Stored data
● ● ●

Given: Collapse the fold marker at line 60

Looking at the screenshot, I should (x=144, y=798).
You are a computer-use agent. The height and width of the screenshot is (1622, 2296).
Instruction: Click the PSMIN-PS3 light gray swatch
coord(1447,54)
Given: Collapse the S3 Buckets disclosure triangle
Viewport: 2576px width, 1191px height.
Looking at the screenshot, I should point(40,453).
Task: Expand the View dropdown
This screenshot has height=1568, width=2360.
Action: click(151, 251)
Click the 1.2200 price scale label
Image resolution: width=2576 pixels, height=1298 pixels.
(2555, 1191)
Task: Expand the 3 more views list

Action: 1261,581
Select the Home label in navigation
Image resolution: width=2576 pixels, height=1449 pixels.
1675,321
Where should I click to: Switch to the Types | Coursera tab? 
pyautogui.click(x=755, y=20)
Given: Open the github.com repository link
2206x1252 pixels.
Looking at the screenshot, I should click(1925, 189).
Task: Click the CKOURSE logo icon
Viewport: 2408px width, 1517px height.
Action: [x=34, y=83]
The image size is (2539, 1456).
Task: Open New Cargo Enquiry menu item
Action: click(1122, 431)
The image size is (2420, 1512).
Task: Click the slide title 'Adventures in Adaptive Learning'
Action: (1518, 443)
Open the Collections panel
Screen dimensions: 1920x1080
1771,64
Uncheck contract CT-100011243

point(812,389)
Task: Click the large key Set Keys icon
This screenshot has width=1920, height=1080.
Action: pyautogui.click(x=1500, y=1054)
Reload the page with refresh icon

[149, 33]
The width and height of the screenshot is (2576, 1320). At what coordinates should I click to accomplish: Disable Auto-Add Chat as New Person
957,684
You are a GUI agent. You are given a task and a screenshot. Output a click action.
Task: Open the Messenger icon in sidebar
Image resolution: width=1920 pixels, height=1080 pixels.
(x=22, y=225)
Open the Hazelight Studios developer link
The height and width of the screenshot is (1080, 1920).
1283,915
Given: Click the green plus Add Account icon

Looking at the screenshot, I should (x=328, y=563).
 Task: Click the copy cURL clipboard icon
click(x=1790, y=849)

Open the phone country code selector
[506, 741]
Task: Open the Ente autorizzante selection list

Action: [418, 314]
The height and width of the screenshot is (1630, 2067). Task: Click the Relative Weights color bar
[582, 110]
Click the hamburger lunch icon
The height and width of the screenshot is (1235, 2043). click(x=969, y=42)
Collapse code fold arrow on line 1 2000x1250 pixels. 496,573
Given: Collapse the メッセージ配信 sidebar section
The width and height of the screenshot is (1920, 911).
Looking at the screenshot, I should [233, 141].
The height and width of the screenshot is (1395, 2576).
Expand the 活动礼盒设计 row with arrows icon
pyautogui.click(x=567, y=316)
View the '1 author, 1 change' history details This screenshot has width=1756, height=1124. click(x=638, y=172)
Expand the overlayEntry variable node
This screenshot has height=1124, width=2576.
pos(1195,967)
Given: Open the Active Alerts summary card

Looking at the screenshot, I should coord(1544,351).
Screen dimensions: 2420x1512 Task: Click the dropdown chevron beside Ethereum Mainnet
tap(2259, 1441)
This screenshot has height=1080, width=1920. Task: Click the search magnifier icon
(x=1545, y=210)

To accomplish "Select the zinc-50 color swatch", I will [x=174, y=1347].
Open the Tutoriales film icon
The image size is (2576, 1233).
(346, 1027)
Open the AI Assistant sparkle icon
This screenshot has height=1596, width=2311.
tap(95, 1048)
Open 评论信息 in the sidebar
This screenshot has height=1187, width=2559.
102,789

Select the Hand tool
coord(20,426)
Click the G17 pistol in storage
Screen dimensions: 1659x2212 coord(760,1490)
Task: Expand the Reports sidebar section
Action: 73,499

● ● ●

WHAT THIS TASK INVOLVES:
Looking at the entries above, can you reproduce exactly the lines from the one that holds "Instruction: Click the" through the one that holds "Click the 1.2200 price scale label", and only those?

RESULT:
Instruction: Click the PSMIN-PS3 light gray swatch
coord(1447,54)
Given: Collapse the S3 Buckets disclosure triangle
Viewport: 2576px width, 1191px height.
Looking at the screenshot, I should point(40,453).
Task: Expand the View dropdown
This screenshot has height=1568, width=2360.
Action: click(151, 251)
Click the 1.2200 price scale label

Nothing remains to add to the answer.